Le dépôt lundi d'une nouvelle plainte par le groupe japonais Nintendo contre des magasins, grossistes et sites de commerce électronique français proposant des appareils de copiage témoigne du souci de mettre un terme à la circulation de ces produits, qui permettent notamment de jouer sur la console portable DS à partir de logiciels récupérés illégalement sur internet.

«Ce que nous ciblons, ce sont les sociétés, les grossistes, les revendeurs qui pratiquent ce trafic, pas les consommateurs. Pour le moment, notre action vise le commerce de ce type de produits à l'échelle internationale», explique Véronique Vasse, du service juridique de Nintendo, qui évalue à plus de 770 millions d'euros par an les pertes liées à la contrefaçon pour le groupe, ses éditeurs et développeurs tiers dans le monde.
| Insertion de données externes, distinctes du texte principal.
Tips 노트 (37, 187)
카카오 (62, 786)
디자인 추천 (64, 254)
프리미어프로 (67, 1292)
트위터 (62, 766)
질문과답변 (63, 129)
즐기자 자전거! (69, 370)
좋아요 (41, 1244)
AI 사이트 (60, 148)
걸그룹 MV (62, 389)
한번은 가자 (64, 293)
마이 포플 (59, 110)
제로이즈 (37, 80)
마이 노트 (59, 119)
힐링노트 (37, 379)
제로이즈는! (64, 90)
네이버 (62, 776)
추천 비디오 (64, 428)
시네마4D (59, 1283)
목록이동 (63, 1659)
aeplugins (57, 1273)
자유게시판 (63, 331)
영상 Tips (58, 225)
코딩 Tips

«Nous avons engagé des actions en Europe, aux États-Unis et en Asie. Nous voulons l'interdiction de ce type d'objets», souligne-t-elle, alors que Nintendo avait déjà annoncé en début d'année la saisie d'un million de produits contrefaits en Chine en 2007.

Le Syndicat des éditeurs de logiciels de loisir (SELL), organisme chargé de défendre les intérêts des éditeurs de jeux vidéo en France, prône également une politique de répression à l'égard des organisations structurées, qui «nuisent à l'industrie et aux emplois qui sont derrière», selon Pascal Brissy, responsable des enquêtes anti-piraterie du SELL.

Pour enrayer ce phénomène, dont il estime le coût annuel en France à 200 millions d'euros - contre 3 milliards de dollars aux États-Unis en 2007 selon l'Entertainment software association - le SELL avait également, dans un premier temps, souhaité viser les particuliers, avant de changer de stratégie.

«En 2004, j'ai envoyé, avec l'autorisation de la Commission nationale de l'informatique et des libertés, entre 800 000 et un million de messages à des utilisateurs qui avaient téléchargé. En réponse, j'ai eu des réactions de panique de la part des familles. Dès lors, j'ai laissé tomber les goujons pour m'attaquer aux gros poissons», explique le délégué général du SELL, Jean-Claude Larue.

La distribution dématérialisée de logiciels offre une parade au piratage, en obligeant le joueur à être connecté à internet pour vérifier que la version du jeu qu'il détient est légale, relève Laurent Michaud, responsable de la section des loisirs numériques à l'Institut de l'audiovisuel et des télécommunications en Europe (IDATE).

Mais «si la connexion à internet du joueur est défaillante, le jeu refuse de se lancer, relève-t-il. Cette solution est très contraignante mais elle est d'une grande efficacité. Trouver un juste équilibre est un exercice compliqué: pour l'éditeur de contenu dématérialisé, il faut avoir 100% de sécurité en ligne quand des clients viennent le voir.»

M. Michaud ajoute que cette alternative n'offrira guère plus qu'un répit. «Aujourd'hui, les hackers se concentrent sur les supports physiques mais quand la dématérialisation de la distribution de jeu aura gagné du terrain sur le support physique, ils s'attaqueront également au craquage des jeux vidéo distribués via internet», prédit-il.